* **EXCERPT TO READ**
-- start --

On Tue, Dec 15, 2020 at 12:35 PM Saeed Mahameed <saeed@kernel.org> wrote:
>
> On Tue, 2020-12-15 at 11:12 -0800, Alexander Duyck wrote:
> > On Mon, Dec 14, 2020 at 10:15 PM Saeed Mahameed <saeed@kernel.org>
> > wrote:
> > > On Mon, 2020-12-14 at 17:53 -0800, Alexander Duyck wrote:
> > > > On Mon, Dec 14, 2020 at 1:49 PM Saeed Mahameed <saeed@kernel.org>
> > > > wrote:
> > > > > Hi Dave, Jakub, Jason,
> > > > >
> > > > > This series form Parav was the theme of this mlx5 release
> > > > > cycle,
> > > > > we've been waiting anxiously for the auxbus infrastructure to
> > > > > make
> > > > > it into
> > > > > the kernel, and now as the auxbus is in and all the stars are
> > > > > aligned, I
> > > > > can finally submit this V2 of the devlink and mlx5 subfunction
> > > > > support.

-- end --

* **DATASET SECTION**
-- start --

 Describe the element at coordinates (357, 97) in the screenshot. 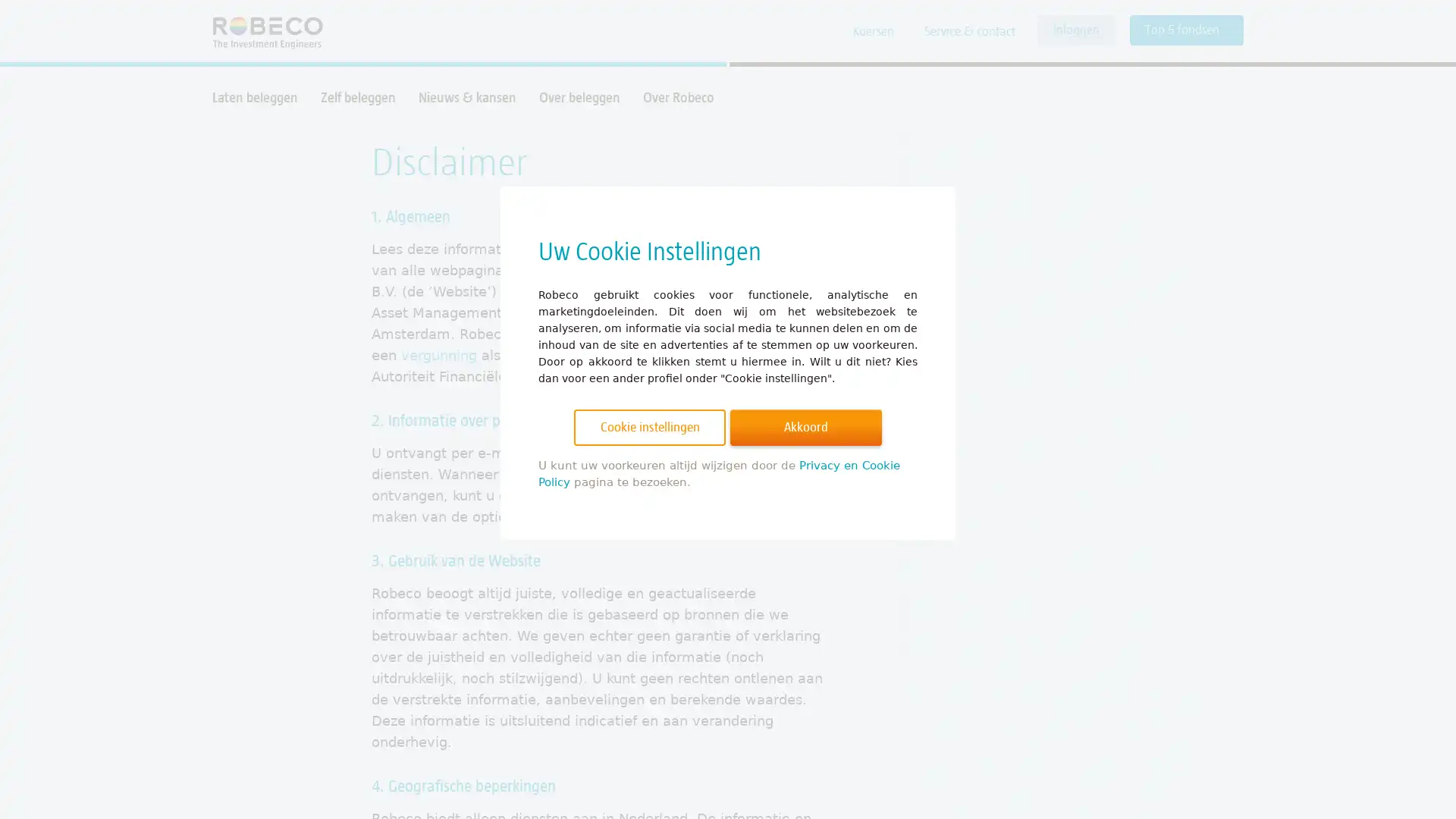

I see `Zelf beleggen` at that location. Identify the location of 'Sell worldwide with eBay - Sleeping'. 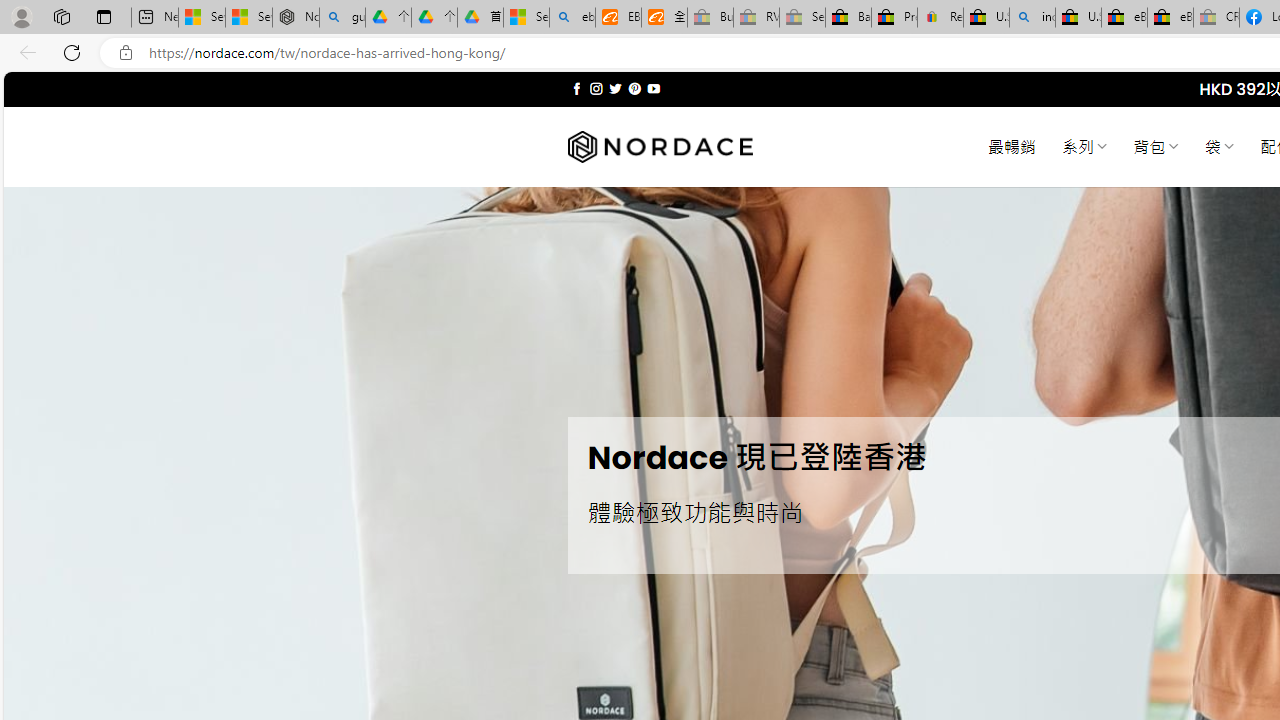
(802, 17).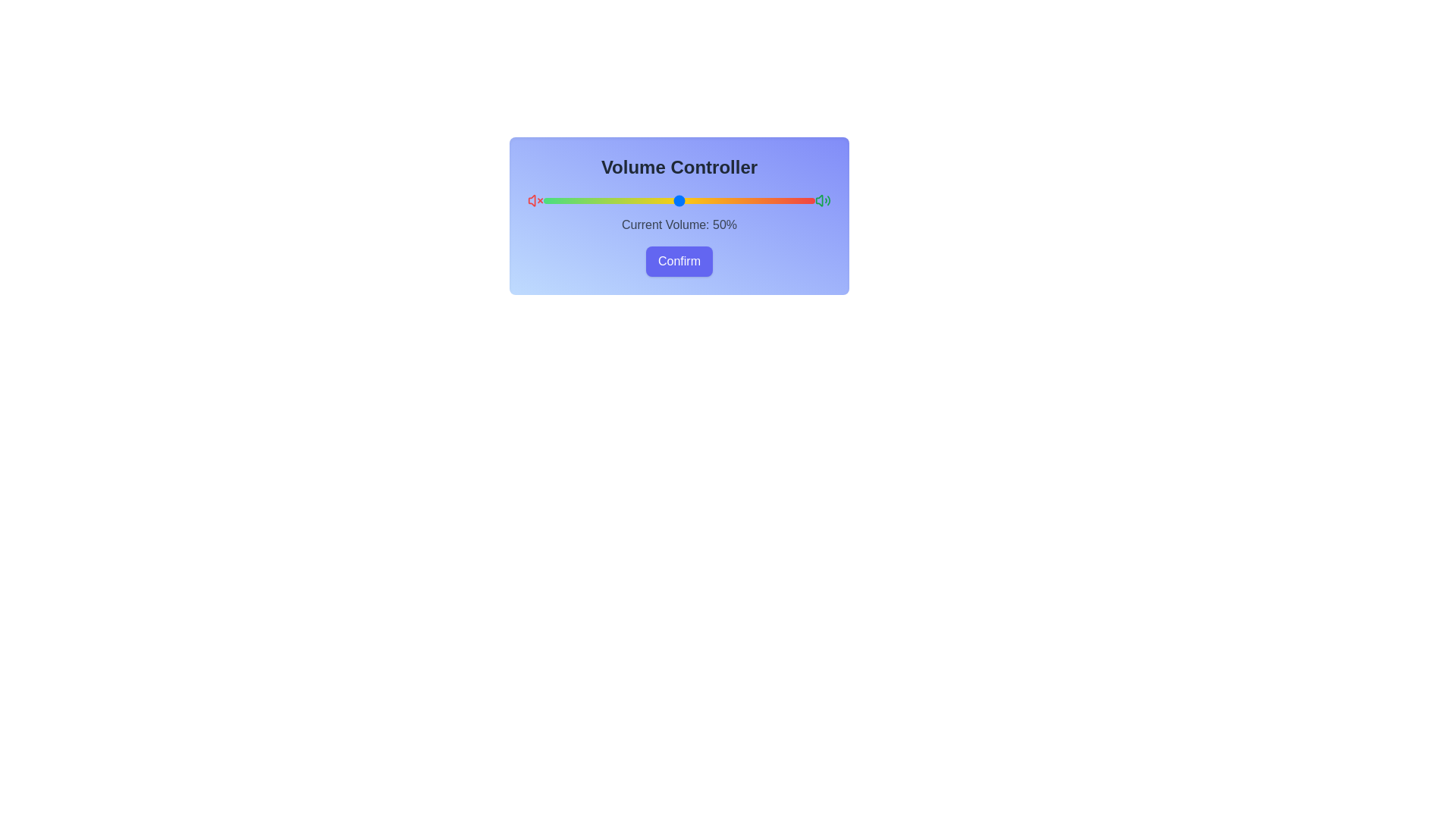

-- end --

* **WHAT TO DO**
A. According to the mailing-list excerpt, which version of the devlink and mlx5 subfunction support is being submitted?
B. Condense the paragraph of the mailing-list excerpt that begins "This series form Parav" into two short sentences, keeping its main facts.
C. Go on with the mailing-list excerpt from the point where it stops.

* **RESPONSES TO THE EXERCISE**
A. V2

B. Parav's series was the theme of this mlx5 release cycle. Now that the auxbus infrastructure has made it into the kernel, V2 of the devlink and mlx5 subfunction support can finally be submitted.

C.
> > > > >
> > > > > Subfunctions came to solve the scaling issue of virtualization
> > > > > and switchdev environments, where SRIOV failed to deliver and
> > > > > users
> > > > > ran
> > > > > out of VFs very quickly as SRIOV demands huge amount of
> > > > > physical
> > > > > resources
> > > > > in both of the servers and the NIC.
> > > > >
> > > > > Subfunction provide the same functionality as SRIOV but in a
> > > > > very
> > > > > lightweight manner, please see the thorough and detailed
> > > > > documentation from Parav below, in the commit messages and the
> > > > > Networking documentation patches at the end of this series.
> > > > >
> > > >
> > > > Just to clarify a few things for myself. You mention
> > > > virtualization
> > > > and SR-IOV in your patch description but you cannot support
> > > > direct
> > > > assignment with this correct? The idea here is simply logical
> > > > partitioning of an existing network interface, correct? So this
> > > > isn't
> > > > so much a solution for virtualization, but may work better for
> > > > containers. I view this as an important distinction to make as
> > > > the
> > >
> > > at the current state yes, but the SF solution can be extended to
> > > support direct assignment, so this is why i think SF solution can
> > > do
> > > better and eventually replace SRIOV.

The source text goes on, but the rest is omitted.